“Each kind of work has its own season.”
Hesiod, Works and Days

I am convinced that our bodies, and souls, want to move with the rhythm of the seasons. But most of us have professions or callings in which our work does not really vary according to the season. And modern life goes by a schedule that has been largely unhinged from the cycles of the natural world. Perhaps our recreational activities vary with the seasons, but often not our work, the very stuff of our daily lives.

Thus we usually miss out on a basic connection to a deep intentionality in nature.

Yet surely we can tune into the seasons nonetheless; we can receive the gift of a particular season by consciously trying to enter into it.

So how do we enter into winter? What is the point of winter anyway?

I can’t but think of my garden. Under a blanket of mulch right now something special is happening in the soil.
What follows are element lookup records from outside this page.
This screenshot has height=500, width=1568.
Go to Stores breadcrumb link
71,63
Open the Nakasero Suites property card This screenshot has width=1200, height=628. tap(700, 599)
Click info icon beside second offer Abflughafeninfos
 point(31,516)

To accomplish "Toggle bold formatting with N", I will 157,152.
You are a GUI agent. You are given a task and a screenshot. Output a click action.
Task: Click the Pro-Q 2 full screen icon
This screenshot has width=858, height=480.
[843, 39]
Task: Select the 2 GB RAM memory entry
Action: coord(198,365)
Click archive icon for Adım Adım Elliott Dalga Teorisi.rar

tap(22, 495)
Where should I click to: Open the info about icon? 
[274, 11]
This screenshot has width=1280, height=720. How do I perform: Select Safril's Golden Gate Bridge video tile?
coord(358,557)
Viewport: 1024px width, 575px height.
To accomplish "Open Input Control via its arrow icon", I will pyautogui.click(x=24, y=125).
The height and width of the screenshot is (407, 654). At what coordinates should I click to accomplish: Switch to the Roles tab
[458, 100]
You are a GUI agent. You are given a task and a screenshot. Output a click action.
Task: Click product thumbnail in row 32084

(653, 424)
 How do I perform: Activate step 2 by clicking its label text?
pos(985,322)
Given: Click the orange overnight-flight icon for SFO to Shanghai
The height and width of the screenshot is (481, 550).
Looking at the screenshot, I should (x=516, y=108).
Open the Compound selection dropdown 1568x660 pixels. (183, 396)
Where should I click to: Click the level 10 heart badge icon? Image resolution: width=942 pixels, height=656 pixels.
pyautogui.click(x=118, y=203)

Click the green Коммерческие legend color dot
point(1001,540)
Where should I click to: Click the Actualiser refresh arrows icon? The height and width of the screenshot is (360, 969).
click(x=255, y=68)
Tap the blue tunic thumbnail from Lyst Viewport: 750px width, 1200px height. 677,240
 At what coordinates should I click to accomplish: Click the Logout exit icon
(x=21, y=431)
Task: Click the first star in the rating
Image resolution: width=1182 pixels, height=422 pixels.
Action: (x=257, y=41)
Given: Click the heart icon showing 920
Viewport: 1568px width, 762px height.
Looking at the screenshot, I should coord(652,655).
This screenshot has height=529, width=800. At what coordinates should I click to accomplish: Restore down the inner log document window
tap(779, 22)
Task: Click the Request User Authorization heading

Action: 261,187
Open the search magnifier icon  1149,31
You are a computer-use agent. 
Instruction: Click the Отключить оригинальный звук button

In a pause from the more obvious and strenuous work of growing plants, the soil is gathering its strength to start again in earnest. This period is necessary, even if we know not exactly why. A hidden rejuvenation is in process.

We are tempted to want to skip this part. We say, “Oh for spring!” But then, what is spring without winter? Really.

I seek the wisdom to recognize winter for what it is, and so to live in it. This much I know: simply to hold my nose for this part, to bundle up and wish it past, is to miss something that has a reason. There is always a reason.

Perhaps if I am more patient, and look with confidence, I will come to a better understanding of what it is.

Hesiod (8th century B.C.) was a Greek contemporary of Homer, and likewise an epic poet. His Works and Days sketches the year-round work on a homestead.